We will analyze if supply is coming from investors, new construction or existing homeowners. We will breakout investors into portfolio sizes and analyze the impact of each group on the housing market.

#### Need help getting started?

As a reminder, you can get your Parcl Labs API key [here](https://dashboard.parcllabs.com/signup) to follow along.

To run this immediately, you can use Google Colab. Remember, you must set your `PARCL_LABS_API_KEY`.

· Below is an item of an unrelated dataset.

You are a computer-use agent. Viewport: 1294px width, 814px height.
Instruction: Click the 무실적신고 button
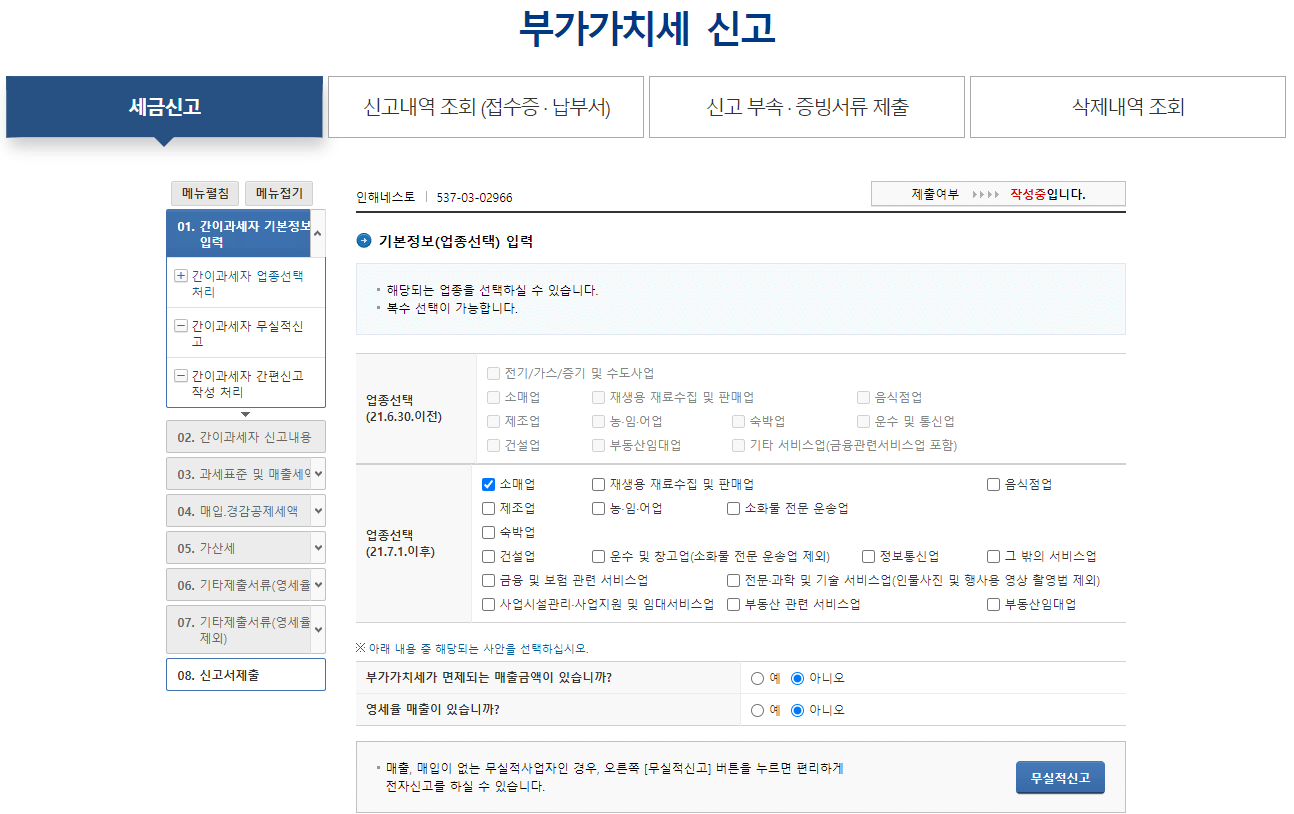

Run in collab --> [![Open in Colab](https://colab.research.google.com/assets/colab-badge.svg)](https://colab.research.google.com/github/ParclLabs/parcllabs-cookbook/blob/main/examples/experimental/supply_and_demand/who_is_providing_supply.ipynb)

In [None]:
# if needed, install and/or upgrade to the latest verison of the Parcl Labs Python library
%pip install --upgrade parcllabs nbformat

In [1]:
import os
import pandas as pd
import plotly.express as px
from datetime import datetime
import plotly.graph_objects as go
from parcllabs import ParclLabsClient
from parcllabs.beta.charting.styling import SIZE_CONFIG
from parcllabs.beta.ts_stats import TimeSeriesAnalysis
from parcllabs.beta.charting.utils import create_labs_logo_dict
from parcllabs.beta.charting.default_charts import create_dual_axis_chart
from parcllabs.beta.charting.styling import default_style_config as style_config


client = ParclLabsClient(
    api_key=os.environ.get('PARCL_LABS_API_KEY', "<your Parcl Labs API key if not set as environment variable>"), 
    limit=200 # set global default limit, will be handy when retrieving the market data itself
)

In [44]:
# STEP 1. Retrieve Markets

# lets analyze the top 100 markets comped against US average

metros = client.search.markets.retrieve(
    sort_by='TOTAL_POPULATION',
    sort_order='DESC',
    location_type='CBSA',
    limit=100 # get top 300 metros based on population
)

# add us national to comp markets against national numbers
us = client.search.markets.retrieve(
    query='United States',
    limit=1
)

markets = pd.concat([metros, us])
market_parcl_ids = markets['parcl_id'].tolist()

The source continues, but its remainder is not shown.